Issue Date: September 8, 2008
I'M NOT SURE what befuddles me more, the attacks on Rudy Baum's editorial stances or the embarrassingly poor quality of the arguments used in these attacks.
One letter in the latest salvo counters Baum's assertion that "hundreds of [EPA] scientists have personally experienced political interference" with the statement, "Please do not insult us with statements such as this" (C&EN, June 23, page 3). Note that the writer does not call the statement untrue or even baseless. A Lexis-Nexis search of major U.S. and world publications, news wire services, and TV and radio broadcast transcripts over the past seven years for "EPA AND scientists AND political AND interference" yielded 286 hits. Perhaps Baum inferred that hundreds of EPA scientists have reported political interference from articles such as the April 24, 2008, Los Angeles Times article entitled, "Hundreds of EPA Scientists Report Political Interference."
Another writer in the same issue of C&EN offers a non sequitur that blames a nonexistent policy—"[Baum] believes that the U.S. must immediately go green while removing itself from foreign oil dependency" for "the sharp increases in food and gas prices." We've been told by the industry that these increases are mainly the result of increased demand and the resulting increase in transportation costs. (Another question for another day might be, "Has oil consumption really increased by 100% over the past year?")
When I was a sophomore in high school, my English teacher used to tell us that opinions are only as good as the reasons one has to support them. Such shoddy reasoning as that exhibited in these letters might pass for substance on the Fox News channel, but I expect better from my ACS colleagues.
John D. Bookstaver
I WANT TO THANK Rudy Baum for his editorial "Defending Science" (C&EN, June 9, page 5). I am just now getting through my backlog of C&EN and very much enjoy reading his piece each week. I am a fairly new faculty member, and I guess fairly impressionable. I was part of a bulk mailing campaign from Arthur B. Robinson and the Oregon Institute of Science & Medicine (OISM) or whomever sent out copies of the Journal of American Physicians & Surgeons (JPS) article. I've been carrying it around with me in my "to read" folder with other journal articles.
I study automobile emissions (gases-air toxics, not CO2), and I am inevitably asked about CO2 emissions and climate change. I kept thinking I should read that article and see what the other side says even though I have found that the other side is only a handful of folks. Your letter saved me a lot of work, and I thank you for decoding the mysterious JPS and OISM.
Daniel A. Burgard
ARTHUR B. and Noah H. Robinson present a defense of their point of view that "there is no convincing scientific evidence that human release of carbon dioxide, methane, or other greenhouse gases is causing or will, in the foreseeable future, cause a catastrophic heating of the Earth's atmosphere and disruption of the Earth's climate" (C&EN, June 23, page 3). They circulated a petition to thousands of people and got "more than 31,000" to sign it.

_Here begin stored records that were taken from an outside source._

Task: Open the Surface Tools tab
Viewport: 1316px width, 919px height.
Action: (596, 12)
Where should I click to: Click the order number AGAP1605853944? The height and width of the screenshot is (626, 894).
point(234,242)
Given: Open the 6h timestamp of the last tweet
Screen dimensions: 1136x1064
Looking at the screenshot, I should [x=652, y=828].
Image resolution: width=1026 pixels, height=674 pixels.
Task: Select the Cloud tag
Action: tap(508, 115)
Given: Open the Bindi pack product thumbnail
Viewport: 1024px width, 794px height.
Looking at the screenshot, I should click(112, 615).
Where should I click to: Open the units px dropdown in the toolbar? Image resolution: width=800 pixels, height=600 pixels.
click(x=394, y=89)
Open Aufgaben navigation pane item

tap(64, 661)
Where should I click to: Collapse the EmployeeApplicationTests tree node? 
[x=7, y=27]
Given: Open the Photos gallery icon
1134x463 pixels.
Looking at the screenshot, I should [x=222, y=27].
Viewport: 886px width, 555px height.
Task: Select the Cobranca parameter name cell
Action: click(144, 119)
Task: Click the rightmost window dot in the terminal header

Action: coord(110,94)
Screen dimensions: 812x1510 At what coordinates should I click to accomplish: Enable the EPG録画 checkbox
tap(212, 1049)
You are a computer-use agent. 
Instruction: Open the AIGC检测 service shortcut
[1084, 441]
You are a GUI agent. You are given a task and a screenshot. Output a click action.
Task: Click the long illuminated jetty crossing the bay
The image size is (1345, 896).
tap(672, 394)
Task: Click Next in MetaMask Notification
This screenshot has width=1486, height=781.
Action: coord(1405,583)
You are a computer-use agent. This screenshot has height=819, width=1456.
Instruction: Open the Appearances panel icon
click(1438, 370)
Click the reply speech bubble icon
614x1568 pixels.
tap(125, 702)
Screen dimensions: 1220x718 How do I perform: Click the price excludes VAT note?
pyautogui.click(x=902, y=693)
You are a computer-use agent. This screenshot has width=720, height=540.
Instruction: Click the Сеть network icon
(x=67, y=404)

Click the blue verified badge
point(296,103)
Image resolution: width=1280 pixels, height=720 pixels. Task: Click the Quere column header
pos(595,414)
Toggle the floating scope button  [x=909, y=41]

Since when is science decided by popular vote?
MICHAEL COVINGTON'S praise for skeptics in science forgets that there is a time and a place for skepticism (C&EN, July 28, page 6). If I am studying a phenomenon, then I should be skeptical; if I am using that phenomenon in my daily life, I should be careful. For example, if I am climbing a mountain, I should not be skeptical about gravity. If I am building an analytical instrument, I should not be skeptical about basic electronics or optics.
This is the reason that skeptics about climate change often seem to be so careless or even dangerous. Our daily lives and habits are using Earth, its atmosphere, and its abilities to respond to extra CO2 and extra warming. We know that our habits are having disastrous effects and that they may trigger even more harmful feedback loops within a few years. We already know enough to see that this path will end our civilization and harm millions of people now and in the future. We also know that no single "solution" about which we could debate endlessly—or taking no action—will be enough to save civilization. So, with respect to climate change as it affects our daily lives, we must take all effective solutions; we must create "both, and" projects to emit less CO2, to sequester CO2, to develop catalysts to reduce CO2 to useful chemical forms, to become more efficient, and to develop renewable sources of energy.
By all means, let us continue to be skeptical when we are studying the climate, or when we are trying to refine our models or determine the exact costs and effects of one of our portfolio of solutions. But skepticism in the face of the evidence while we are planning and living our lives, and while we are using our finite shared Earth, is careless at best and probably much worse.